**Reading passage**
How will the UK’s expanded R&D tax credit, covering data and cloud computing costs, work?

After consultation with industry groups, academia, and civil society the government announced an expansion of the UK’s R&D tax credit in the November 2021 budget to include:

  • support for modern research methods by expanding qualifying expenditure to include data and cloud costs
  • more effectively capture the benefits of R&D funded by the reliefs through refocusing support towards innovation in the UK
  • target abuse and improve compliance

techUK and members warmly welcomed this announcement to expand the credit to cover data and cloud computing costs, something which we have advocated for since 2017.

This change means that companies will be able to utilise the UK’s R&D support system to cover data driven research, which will support improvements in research, product development and productivity in the UK.


How will the proposed reforms to R&D tax credits be implemented?


HM Treasuy and HMRC released their initial proposals in November 2021 and have carried out consultations with industry on the final policy decisions needed to implement the reforms to the tax credit. The changes are set to be included in the Finance Bill 2022-23, taking effect from April 2023.

Below we set summarise the Treasury’s proposals as well as what we and our members have suggested to get the final policy framework right.


Licence payments for datasets

HMT have proposed to include licence payments of datasets as a qualifying expenditure for R&D tax reliefs. techUK members agree with the Treasury that datasets are as vital an ingredient as any raw materials or labour inputs which are employed in the process of R&D.

These proposals, however come with some restrictions that are set out to make sure that tax credits are claimed only for R&D purposes. For example, companies will not be able to claim the relief if the dataset grants any rights of resale, publishing, sharing or otherwise communicating the raw data within the dataset to a third party.

techUK recommends however not limiting companies' claims on the ability to communicate, share and publish the data for quality assurance and transparency reasons (e.g. where the company share the data so customers can understand the provenance and diligence of the analytics that have been performed), restrictions should be targeted to where the dataset would be sold to a third party for purely commercial reasons.


Cloud computing and software

techUK supports including costs which can be attributed to computation, data processing, analytics and software on the cloud to be claimable for R&D tax reliefs as stated in HMT proposals.

However, we recommend the government to include storage of data to the list of costs outlined above. R&D projects are increasingly including more substantial data to do data-driven R&D, and some members have expressed that in some projects 80% of the costs can be attributable to the storage of data. Excluding storage costs may have unintended consequences, such as skewing activity towards particular types of R&D activity (e.g. those with less storage costs), which is contrary to the scheme's objectives.

**Raw data**
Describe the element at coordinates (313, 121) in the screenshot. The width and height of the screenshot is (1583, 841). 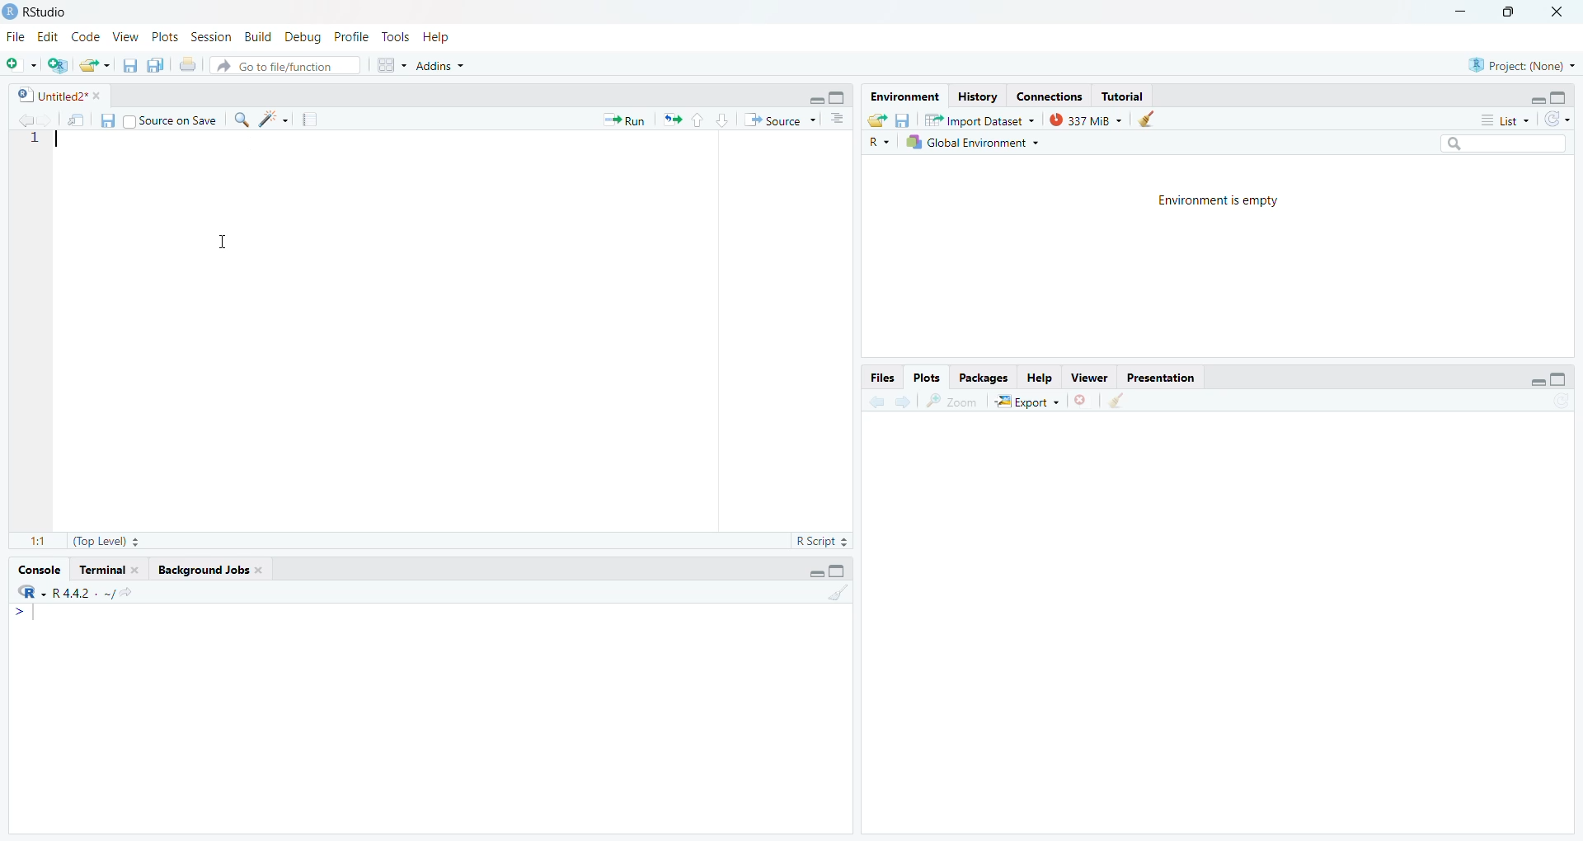
I see `compile reports` at that location.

**What you will do**
Reproduce everything in the R&D tax credit article from "Below we set" down to "a third party.", word for word.

**The reply**
Below we set summarise the Treasury’s proposals as well as what we and our members have suggested to get the final policy framework right.


Licence payments for datasets

HMT have proposed to include licence payments of datasets as a qualifying expenditure for R&D tax reliefs. techUK members agree with the Treasury that datasets are as vital an ingredient as any raw materials or labour inputs which are employed in the process of R&D.

These proposals, however come with some restrictions that are set out to make sure that tax credits are claimed only for R&D purposes. For example, companies will not be able to claim the relief if the dataset grants any rights of resale, publishing, sharing or otherwise communicating the raw data within the dataset to a third party.